Abstract
	Hot formability of the ledeburitic tool steel X155CrVMo12.1, which is determined for cold working, was investigated by means of three (3) methods. The first of them consisted in one-pass rolling of wedge-shaped samples provided with V-shape notches, produced by milling, on their side walls. These notches function as initiators for crack development. The special software, based on the computer raster image analysis of the rolled stock, was used for determination of geometric dimensions of the final rolled stock and calculation of its deformation characteristics. The results of wedge-shaped rolled samples were compared with those obtained by high-temperature tensile tests. Additional information was gained by means of the differential thermal analysis (DTA).

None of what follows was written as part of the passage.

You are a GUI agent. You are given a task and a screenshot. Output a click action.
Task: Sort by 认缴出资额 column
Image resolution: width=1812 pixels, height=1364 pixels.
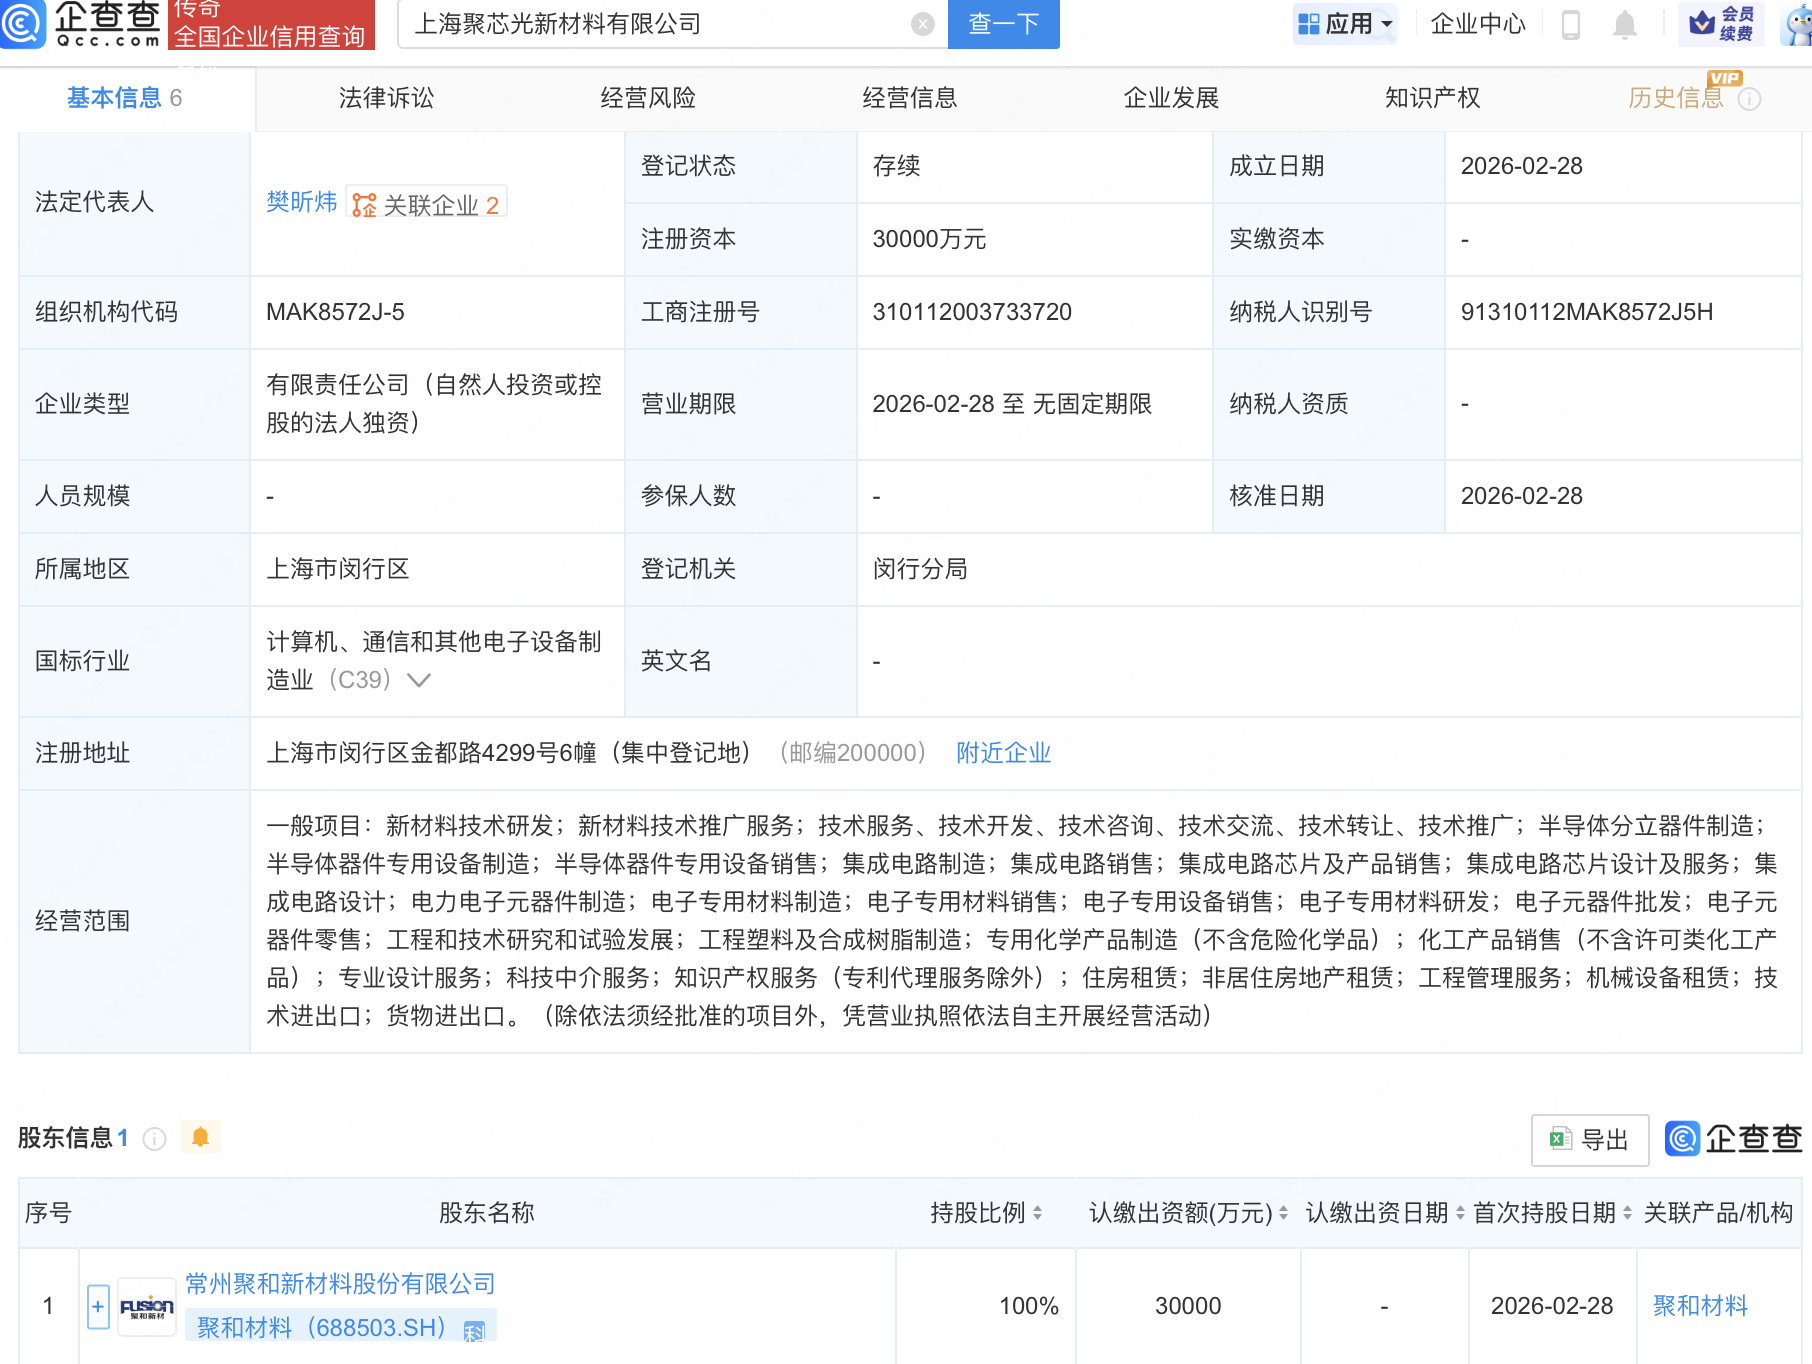[x=1283, y=1213]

	Results of both mechanical test methods exhibit identical trends, showing a loss of cohesiveness of the investigated material in the temperature region above ca 1160 °C due to overheating and burning – see results of SEM analysis of fracture surfaces. The highest rollability was found with a sample of the investigated steel at the temperature of 1050 °C. Plasticity values, based on reduction of area in the place of fracture, are low (max. 60 %) in the whole range of the studied temperatures, at temperatures above ca 1130 °C no plasticity can be registered. Results of the differential thermal analysis demonstrate an influence of the matrix properties by progressive dissolving of the precipitated carbides; this process is finalized at temperatures above 1150 °C.
	The executed experiments confirmed a reduced hot formability of the ledeburitic tool steel 155CrVMo12.1 and led to a proposal of optimization of forming temperatures. Whereas normally recommended temperatures for this steel are 1050 – 850 °C, the carried out experiments show that with regard to plastic properties a real chance of increasing rolling temperatures by up to 100 °C exists.